Excluding his tumultuous bid last year for a state senate seat — more on that later — Ritcher remains a Louisville icon despite keeping a relatively low profile through this decade. Metroschifter still draws crowds when it played rare shows in Louisville, and the band is releasing a new album after nine years of semi-retirement. There are still “Scott Ritcher, Kentucky Senate” signs and bumperstickers posted throughout Germantown and the Highlands. The man has a following — hell, Velocity put him on the cover in 2006, calling him “Louisville's Renaissance Man.”

That's a lot of cachet for a guy whose name is hardly noticeable beyond the Watterson Expressway, and who has lowered his profile the past decade. Ritcher has long professed his love of Louisville, and Louisville loved him right back. Still, Ritcher's relocation has all the marking of a permanent thing.

“Oh, nothing is permanent,” Ritcher assured. “On the one hand, and despite how it may seem from my answer to the previous question, I am still an American citizen and a resident of Kentucky. My family, my best friends, and the things I care about the most are in Louisville. On the other hand, I sold or gave away everything I owned before moving. I brought only one bag and my guitar with me to Sweden. Except for a couple boxes of photos and Slamdek archives in my parents' basement, there are no material things in Louisville for me to go back to.”

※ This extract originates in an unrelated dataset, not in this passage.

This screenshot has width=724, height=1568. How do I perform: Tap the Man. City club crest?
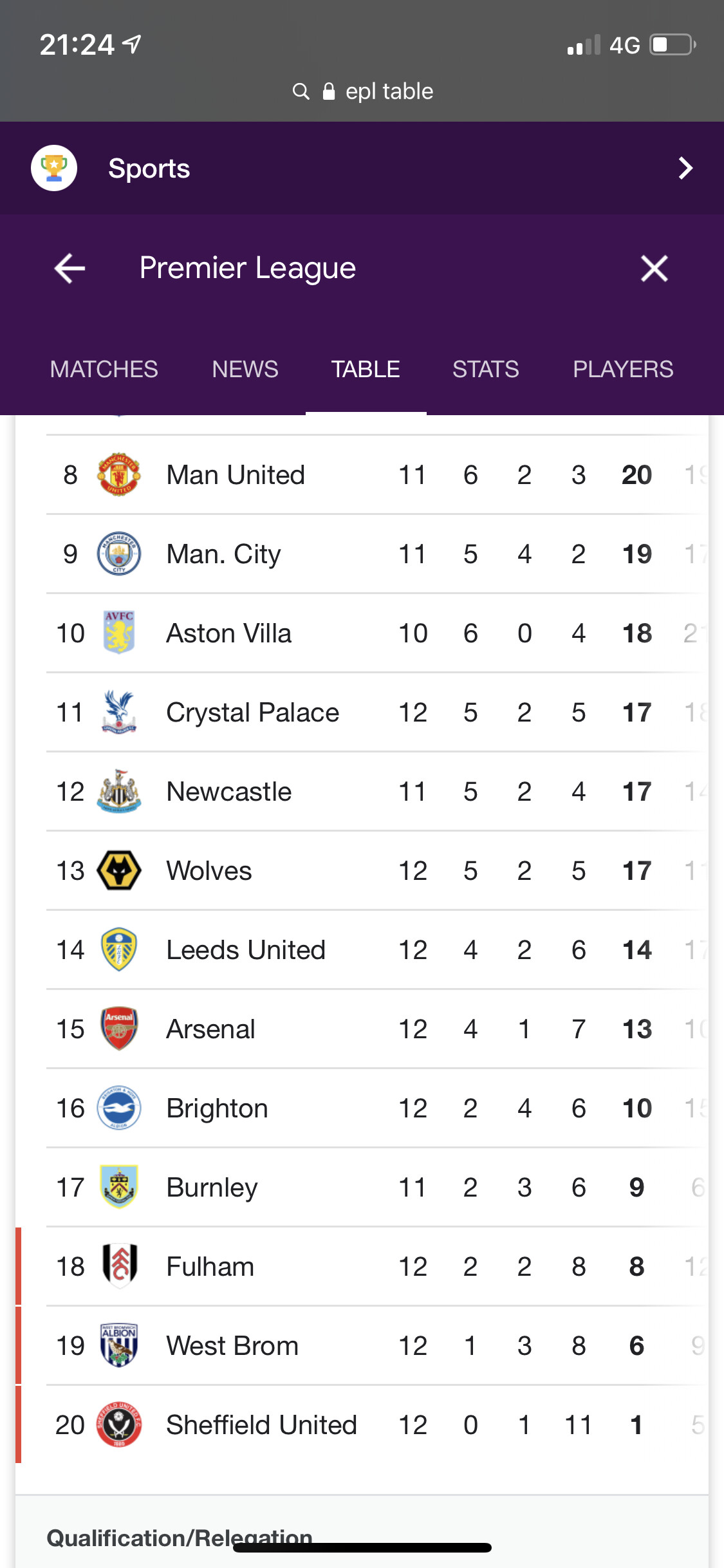coord(118,554)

Even the impending Metroschifter album has an air of closure. Last year, Ritcher said he wanted to reform the band in part to have an excuse to visit Europe. He gathered ex-Metroschifter members Pat McClimans and Chris Reinstatler to record “Carbonistas,” which is slated to for release later this month on the Louisville-based Noise Pollution label.

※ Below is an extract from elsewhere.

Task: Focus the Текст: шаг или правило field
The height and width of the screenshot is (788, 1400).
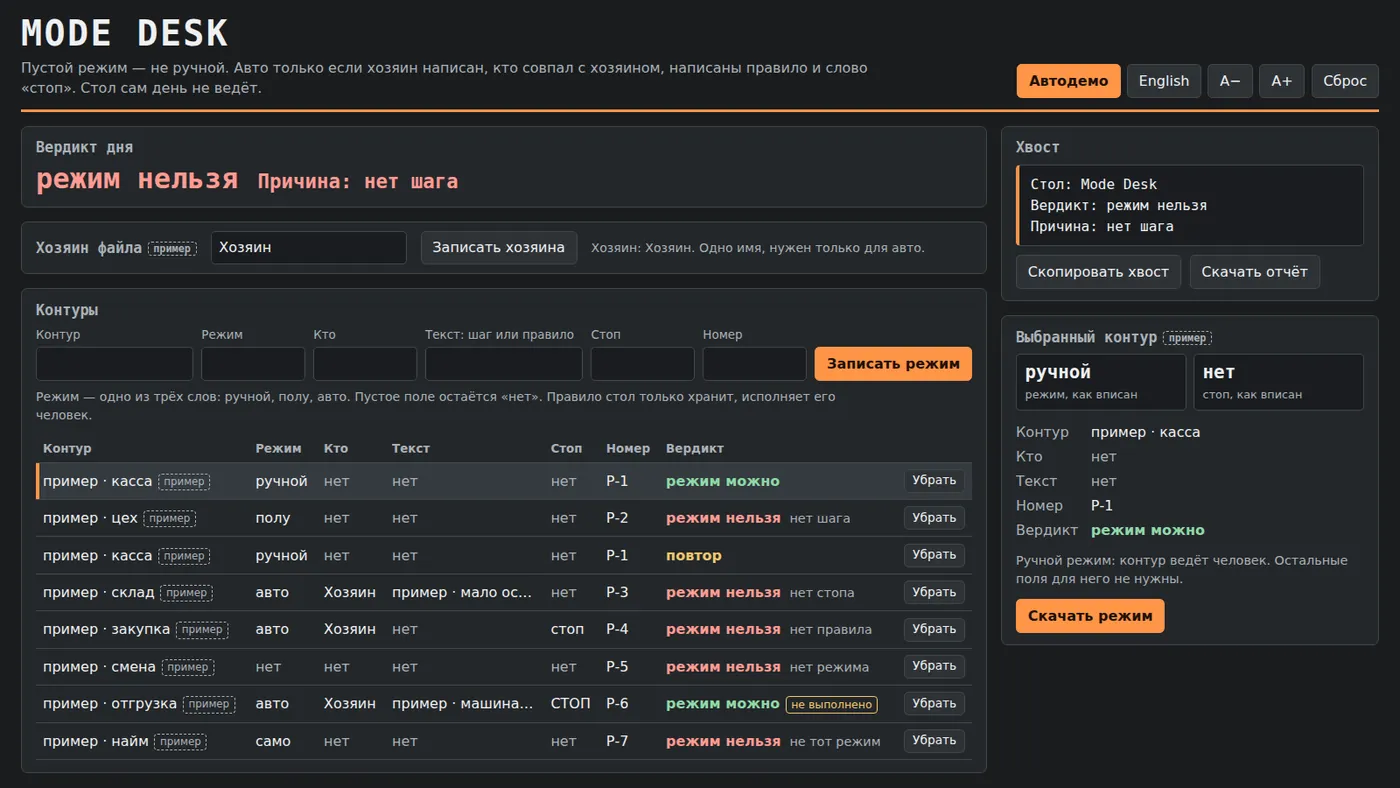Action: coord(504,364)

“I'm not sure how long I'll be away from Louisville or what the future may hold, so I wanted to have one more souvenir of the group,” he said. “What we've done with Metroschifter has always been what made us happy first. The audience is an afterthought. So honestly, we made a new record because we wanted to have a new record.”

The new record includes a track titled “America Is a Prison,” apt when you consider the disaster that was Ritcher's last stab at participating in the democratic process.

His run as an independent candidate for the Kentucky State Senate's 35th District seat was cut short when the Democratic incumbent, Denise Harper Angel, successfully challenged the validity of the petitions he'd gathered to secure a spot on the ballot. Some of the people who signed petitions weren't registered voters in the district, an inadvertent screwup that laid waste to Ritcher's extensive and progressive platform. But Ritcher said he is not, nor was he ever, bitter about it.

“I was never so much angry as disappointed,” he said. “Denise Harper Angel did nothing but hurt herself with that lawsuit. The election was hers to have from the beginning. All she did was publicly demonstrate her vindictive nature and advertise her paranoia. … but the larger disappointment is that Kentucky's part-time legislature — and public service in general — remains off-limits to people who can't afford to buy their way into it.”

These days, Ritcher keeps busy writing and working on graphics design projects, mostly for U.S.-based clients. He's also learning to speak and write Swedish, which makes meeting Swedes and adjusting to their culture a bit easier. He's also blogging about his Swedish adventure at sweden.kcomposite.com.

While Ritcher has left town before and eventually returned, his advocacy for the Swedish way of life — and his professed distaste for how things are shaping up stateside — makes clear that as he approaches 40 (he's 39 now) he enjoys being a expat.

“There is an appreciation for knowledge, reason, and respect, rather than rewards for greed and competition,” Ritcher said. “American society and pop-culture seem to be permeated with pride and gloating. It's ‘cool' to not know, to not care, or to have more than someone else. A lot of Americans exhibit an unsavory selfishness that manifests itself in everything from fast food to banking scams to intentionally annoying everyone around you with your super-loud car stereo, motorcycle, or high-performance exhaust system. All of that excess and disregard is simply not necessary.”